- Task -
Each record must reappear in the answer exactly as it is written.

[Records from a dataset]

┄┄┄┄┄┄

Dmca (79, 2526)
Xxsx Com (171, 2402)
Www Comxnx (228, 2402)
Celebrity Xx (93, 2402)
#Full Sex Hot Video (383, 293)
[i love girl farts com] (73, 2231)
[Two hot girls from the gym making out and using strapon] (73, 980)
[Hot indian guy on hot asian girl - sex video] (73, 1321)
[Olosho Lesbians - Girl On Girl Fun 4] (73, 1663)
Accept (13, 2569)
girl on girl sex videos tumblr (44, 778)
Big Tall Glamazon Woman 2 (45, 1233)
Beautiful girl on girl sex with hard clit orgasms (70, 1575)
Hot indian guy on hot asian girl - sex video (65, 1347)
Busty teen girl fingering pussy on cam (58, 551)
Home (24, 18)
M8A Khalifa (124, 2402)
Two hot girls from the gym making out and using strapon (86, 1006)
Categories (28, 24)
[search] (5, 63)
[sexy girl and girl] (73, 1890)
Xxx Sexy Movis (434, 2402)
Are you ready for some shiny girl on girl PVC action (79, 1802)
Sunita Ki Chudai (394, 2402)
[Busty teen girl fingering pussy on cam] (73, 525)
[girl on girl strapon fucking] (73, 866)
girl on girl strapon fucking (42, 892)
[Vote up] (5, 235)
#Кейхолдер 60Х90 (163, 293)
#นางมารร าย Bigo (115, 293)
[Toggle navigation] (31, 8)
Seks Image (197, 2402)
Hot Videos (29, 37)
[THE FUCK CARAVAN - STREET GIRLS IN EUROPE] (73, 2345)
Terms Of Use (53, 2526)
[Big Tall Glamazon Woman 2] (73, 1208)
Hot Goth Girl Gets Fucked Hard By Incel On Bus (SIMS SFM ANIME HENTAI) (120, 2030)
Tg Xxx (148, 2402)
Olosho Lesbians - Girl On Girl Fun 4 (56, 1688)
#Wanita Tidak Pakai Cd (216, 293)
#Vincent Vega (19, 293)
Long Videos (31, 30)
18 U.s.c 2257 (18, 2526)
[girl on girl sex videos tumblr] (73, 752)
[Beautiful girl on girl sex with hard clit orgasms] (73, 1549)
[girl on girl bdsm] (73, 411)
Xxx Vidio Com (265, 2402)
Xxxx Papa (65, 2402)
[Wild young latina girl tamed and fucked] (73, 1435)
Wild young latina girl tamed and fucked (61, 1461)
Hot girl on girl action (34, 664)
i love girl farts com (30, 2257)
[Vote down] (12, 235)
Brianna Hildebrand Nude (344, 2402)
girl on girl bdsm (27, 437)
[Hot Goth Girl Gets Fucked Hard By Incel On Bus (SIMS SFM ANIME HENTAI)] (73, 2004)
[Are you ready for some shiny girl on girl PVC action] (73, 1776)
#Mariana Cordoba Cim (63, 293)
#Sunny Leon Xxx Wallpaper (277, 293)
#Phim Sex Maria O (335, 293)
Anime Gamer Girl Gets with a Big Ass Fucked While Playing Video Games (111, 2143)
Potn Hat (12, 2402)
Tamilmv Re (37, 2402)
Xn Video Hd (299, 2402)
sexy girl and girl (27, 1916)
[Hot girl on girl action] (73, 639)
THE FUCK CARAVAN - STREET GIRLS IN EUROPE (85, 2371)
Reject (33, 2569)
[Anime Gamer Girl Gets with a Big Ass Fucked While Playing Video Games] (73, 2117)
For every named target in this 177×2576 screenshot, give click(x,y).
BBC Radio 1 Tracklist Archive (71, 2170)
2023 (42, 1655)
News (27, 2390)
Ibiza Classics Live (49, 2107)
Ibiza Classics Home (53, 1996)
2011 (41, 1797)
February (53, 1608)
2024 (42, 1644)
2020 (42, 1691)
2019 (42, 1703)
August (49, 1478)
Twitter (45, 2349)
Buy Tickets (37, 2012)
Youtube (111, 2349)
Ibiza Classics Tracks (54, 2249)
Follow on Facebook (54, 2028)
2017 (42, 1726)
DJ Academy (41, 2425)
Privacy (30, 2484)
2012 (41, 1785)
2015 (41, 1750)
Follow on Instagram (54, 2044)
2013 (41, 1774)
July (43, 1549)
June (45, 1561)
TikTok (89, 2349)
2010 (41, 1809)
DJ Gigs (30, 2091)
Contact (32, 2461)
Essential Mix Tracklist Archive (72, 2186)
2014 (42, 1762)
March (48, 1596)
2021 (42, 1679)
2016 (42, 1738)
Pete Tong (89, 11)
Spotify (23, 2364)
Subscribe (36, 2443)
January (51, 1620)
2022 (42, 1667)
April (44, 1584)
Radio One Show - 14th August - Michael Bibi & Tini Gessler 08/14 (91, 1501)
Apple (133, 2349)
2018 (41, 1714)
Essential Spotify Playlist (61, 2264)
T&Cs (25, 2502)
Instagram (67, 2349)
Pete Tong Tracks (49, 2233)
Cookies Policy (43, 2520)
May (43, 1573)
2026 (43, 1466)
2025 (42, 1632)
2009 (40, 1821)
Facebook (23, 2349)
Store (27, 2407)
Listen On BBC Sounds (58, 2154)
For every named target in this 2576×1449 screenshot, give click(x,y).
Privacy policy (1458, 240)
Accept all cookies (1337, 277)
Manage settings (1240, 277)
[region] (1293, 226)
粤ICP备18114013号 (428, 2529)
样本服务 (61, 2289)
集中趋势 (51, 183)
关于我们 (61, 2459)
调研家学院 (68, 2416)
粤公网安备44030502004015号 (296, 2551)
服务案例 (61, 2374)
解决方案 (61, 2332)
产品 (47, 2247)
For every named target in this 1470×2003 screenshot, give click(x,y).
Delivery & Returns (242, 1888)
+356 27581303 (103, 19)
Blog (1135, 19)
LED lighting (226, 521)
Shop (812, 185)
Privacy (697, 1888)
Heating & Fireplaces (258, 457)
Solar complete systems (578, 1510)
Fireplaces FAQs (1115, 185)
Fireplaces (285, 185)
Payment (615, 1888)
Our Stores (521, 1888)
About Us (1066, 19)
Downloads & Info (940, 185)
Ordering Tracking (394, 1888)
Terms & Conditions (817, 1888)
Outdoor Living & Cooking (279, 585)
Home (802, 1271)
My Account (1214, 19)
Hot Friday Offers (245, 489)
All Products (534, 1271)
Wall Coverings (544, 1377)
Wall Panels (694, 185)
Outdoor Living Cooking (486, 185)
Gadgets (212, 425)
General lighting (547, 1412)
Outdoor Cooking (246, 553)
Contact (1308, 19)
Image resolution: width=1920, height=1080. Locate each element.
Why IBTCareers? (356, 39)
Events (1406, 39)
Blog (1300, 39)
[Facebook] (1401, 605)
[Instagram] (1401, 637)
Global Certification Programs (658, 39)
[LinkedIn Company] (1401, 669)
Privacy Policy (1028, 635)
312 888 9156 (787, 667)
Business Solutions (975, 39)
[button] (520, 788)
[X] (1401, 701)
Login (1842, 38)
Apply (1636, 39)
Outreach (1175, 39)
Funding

┄┄┄┄┄┄

- Result -
Dmca (79, 2526)
Xxsx Com (171, 2402)
Www Comxnx (228, 2402)
Celebrity Xx (93, 2402)
#Full Sex Hot Video (383, 293)
[i love girl farts com] (73, 2231)
[Two hot girls from the gym making out and using strapon] (73, 980)
[Hot indian guy on hot asian girl - sex video] (73, 1321)
[Olosho Lesbians - Girl On Girl Fun 4] (73, 1663)
Accept (13, 2569)
girl on girl sex videos tumblr (44, 778)
Big Tall Glamazon Woman 2 (45, 1233)
Beautiful girl on girl sex with hard clit orgasms (70, 1575)
Hot indian guy on hot asian girl - sex video (65, 1347)
Busty teen girl fingering pussy on cam (58, 551)
Home (24, 18)
M8A Khalifa (124, 2402)
Two hot girls from the gym making out and using strapon (86, 1006)
Categories (28, 24)
[search] (5, 63)
[sexy girl and girl] (73, 1890)
Xxx Sexy Movis (434, 2402)
Are you ready for some shiny girl on girl PVC action (79, 1802)
Sunita Ki Chudai (394, 2402)
[Busty teen girl fingering pussy on cam] (73, 525)
[girl on girl strapon fucking] (73, 866)
girl on girl strapon fucking (42, 892)
[Vote up] (5, 235)
#Кейхолдер 60Х90 (163, 293)
#นางมารร าย Bigo (115, 293)
[Toggle navigation] (31, 8)
Seks Image (197, 2402)
Hot Videos (29, 37)
[THE FUCK CARAVAN - STREET GIRLS IN EUROPE] (73, 2345)
Terms Of Use (53, 2526)
[Big Tall Glamazon Woman 2] (73, 1208)
Hot Goth Girl Gets Fucked Hard By Incel On Bus (SIMS SFM ANIME HENTAI) (120, 2030)
Tg Xxx (148, 2402)
Olosho Lesbians - Girl On Girl Fun 4 (56, 1688)
#Wanita Tidak Pakai Cd (216, 293)
#Vincent Vega (19, 293)
Long Videos (31, 30)
18 U.s.c 2257 (18, 2526)
[girl on girl sex videos tumblr] (73, 752)
[Beautiful girl on girl sex with hard clit orgasms] (73, 1549)
[girl on girl bdsm] (73, 411)
Xxx Vidio Com (265, 2402)
Xxxx Papa (65, 2402)
[Wild young latina girl tamed and fucked] (73, 1435)
Wild young latina girl tamed and fucked (61, 1461)
Hot girl on girl action (34, 664)
i love girl farts com (30, 2257)
[Vote down] (12, 235)
Brianna Hildebrand Nude (344, 2402)
girl on girl bdsm (27, 437)
[Hot Goth Girl Gets Fucked Hard By Incel On Bus (SIMS SFM ANIME HENTAI)] (73, 2004)
[Are you ready for some shiny girl on girl PVC action] (73, 1776)
#Mariana Cordoba Cim (63, 293)
#Sunny Leon Xxx Wallpaper (277, 293)
#Phim Sex Maria O (335, 293)
Anime Gamer Girl Gets with a Big Ass Fucked While Playing Video Games (111, 2143)
Potn Hat (12, 2402)
Tamilmv Re (37, 2402)
Xn Video Hd (299, 2402)
sexy girl and girl (27, 1916)
[Hot girl on girl action] (73, 639)
THE FUCK CARAVAN - STREET GIRLS IN EUROPE (85, 2371)
Reject (33, 2569)
[Anime Gamer Girl Gets with a Big Ass Fucked While Playing Video Games] (73, 2117)
For every named target in this 177×2576 screenshot, give click(x,y).
BBC Radio 1 Tracklist Archive (71, 2170)
2023 (42, 1655)
News (27, 2390)
Ibiza Classics Live (49, 2107)
Ibiza Classics Home (53, 1996)
2011 (41, 1797)
February (53, 1608)
2024 (42, 1644)
2020 (42, 1691)
2019 (42, 1703)
August (49, 1478)
Twitter (45, 2349)
Buy Tickets (37, 2012)
Youtube (111, 2349)
Ibiza Classics Tracks (54, 2249)
Follow on Facebook (54, 2028)
2017 (42, 1726)
DJ Academy (41, 2425)
Privacy (30, 2484)
2012 (41, 1785)
2015 (41, 1750)
Follow on Instagram (54, 2044)
2013 (41, 1774)
July (43, 1549)
June (45, 1561)
TikTok (89, 2349)
2010 (41, 1809)
DJ Gigs (30, 2091)
Contact (32, 2461)
Essential Mix Tracklist Archive (72, 2186)
2014 (42, 1762)
March (48, 1596)
2021 (42, 1679)
2016 (42, 1738)
Pete Tong (89, 11)
Spotify (23, 2364)
Subscribe (36, 2443)
January (51, 1620)
2022 (42, 1667)
April (44, 1584)
Radio One Show - 14th August - Michael Bibi & Tini Gessler 08/14 (91, 1501)
Apple (133, 2349)
2018 (41, 1714)
Essential Spotify Playlist (61, 2264)
T&Cs (25, 2502)
Instagram (67, 2349)
Pete Tong Tracks (49, 2233)
Cookies Policy (43, 2520)
May (43, 1573)
2026 (43, 1466)
2025 (42, 1632)
2009 (40, 1821)
Facebook (23, 2349)
Store (27, 2407)
Listen On BBC Sounds (58, 2154)
For every named target in this 2576×1449 screenshot, give click(x,y).
Privacy policy (1458, 240)
Accept all cookies (1337, 277)
Manage settings (1240, 277)
[region] (1293, 226)
粤ICP备18114013号 (428, 2529)
样本服务 (61, 2289)
集中趋势 (51, 183)
关于我们 (61, 2459)
调研家学院 (68, 2416)
粤公网安备44030502004015号 (296, 2551)
服务案例 (61, 2374)
解决方案 (61, 2332)
产品 (47, 2247)
For every named target in this 1470×2003 screenshot, give click(x,y).
Delivery & Returns (242, 1888)
+356 27581303 (103, 19)
Blog (1135, 19)
LED lighting (226, 521)
Shop (812, 185)
Privacy (697, 1888)
Heating & Fireplaces (258, 457)
Solar complete systems (578, 1510)
Fireplaces FAQs (1115, 185)
Fireplaces (285, 185)
Payment (615, 1888)
Our Stores (521, 1888)
About Us (1066, 19)
Downloads & Info (940, 185)
Ordering Tracking (394, 1888)
Terms & Conditions (817, 1888)
Outdoor Living & Cooking (279, 585)
Home (802, 1271)
My Account (1214, 19)
Hot Friday Offers (245, 489)
All Products (534, 1271)
Wall Coverings (544, 1377)
Wall Panels (694, 185)
Outdoor Living Cooking (486, 185)
Gadgets (212, 425)
General lighting (547, 1412)
Outdoor Cooking (246, 553)
Contact (1308, 19)
Image resolution: width=1920, height=1080. Locate each element.
Why IBTCareers? (356, 39)
Events (1406, 39)
Blog (1300, 39)
[Facebook] (1401, 605)
[Instagram] (1401, 637)
Global Certification Programs (658, 39)
[LinkedIn Company] (1401, 669)
Privacy Policy (1028, 635)
312 888 9156 (787, 667)
Business Solutions (975, 39)
[button] (520, 788)
[X] (1401, 701)
Login (1842, 38)
Apply (1636, 39)
Outreach (1175, 39)
Funding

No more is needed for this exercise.